| > Philosophy is not a science at all. If you want to go there then sure, in some ways it is not. It is what natural sciences branched off of. Generally speaking, it is superior to sciences in that they are informed by it. Not sure if it’s splitting hairs in context of our discussion. > Neither is math Oxford dictionary starts with “it is a science…”, why do you say it is not? > The so-called "social sciences" are commonly set apart in a different category A different category from natural sciences. You’re seeing it now! > it is the distinction between areas of intellectual inquiry that employ the scientific method vs those that don't. Let’s talk about scientific method. Scientific method is a key instrument of natural sciences, but it cannot make a statement about “underlying reality”, say materialism or physicalism vs. idealism. It can just make testable observations and predictions; the exact underlying territory can never be produced using scientific method—there can only be speculative takes on it, produced by our fallible human minds, informed by applying scientific method in particular ways guided by our fallible human minds. A position that molecules is what causes us to flourish or not, meanwhile, is textbook physicalism. It is a particular philosophical view that is not within the scope of natural sciences to prove or disprove. The article you linked to actually supports this argument. See myth #2. It does not make natural sciences deficient, but it highlights what they offer and what they by design don’t. Philosophical positions such as monistic idealism or monistic materialism have both equal capability to be true, and unfortunately both are (as of now) beyond what scientific method can prove or falsify. |
Yes, that's true. But it wasn't science before the branching, and what is left over after the branching is not science either.

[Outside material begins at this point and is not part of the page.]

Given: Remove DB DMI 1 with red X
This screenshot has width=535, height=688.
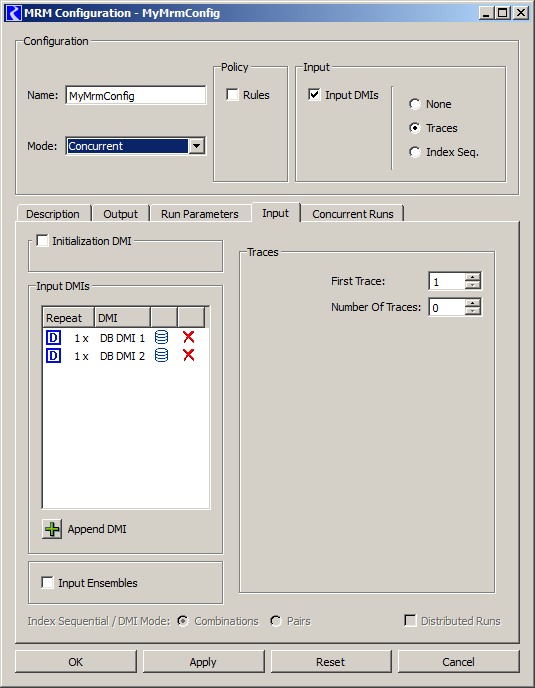Looking at the screenshot, I should [x=189, y=337].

> Oxford dictionary starts with “it is a science…”, why do you say it is not?
Math is a tool used by science, but it is not in and of itself a science (with a few exceptions). The reason is that this discussion is taking place within the context of a specific definition of science that requires experimental data to verify or refute hypotheses. Math generally doesn't fit that definition.
> Scientific method ... cannot make a statement about “underlying reality” ...
Yes, all that is true.
> A position that molecules is what causes us to flourish or not, meanwhile, is textbook physicalism.
No, it's a testable hypothesis with a lot of supporting evidence.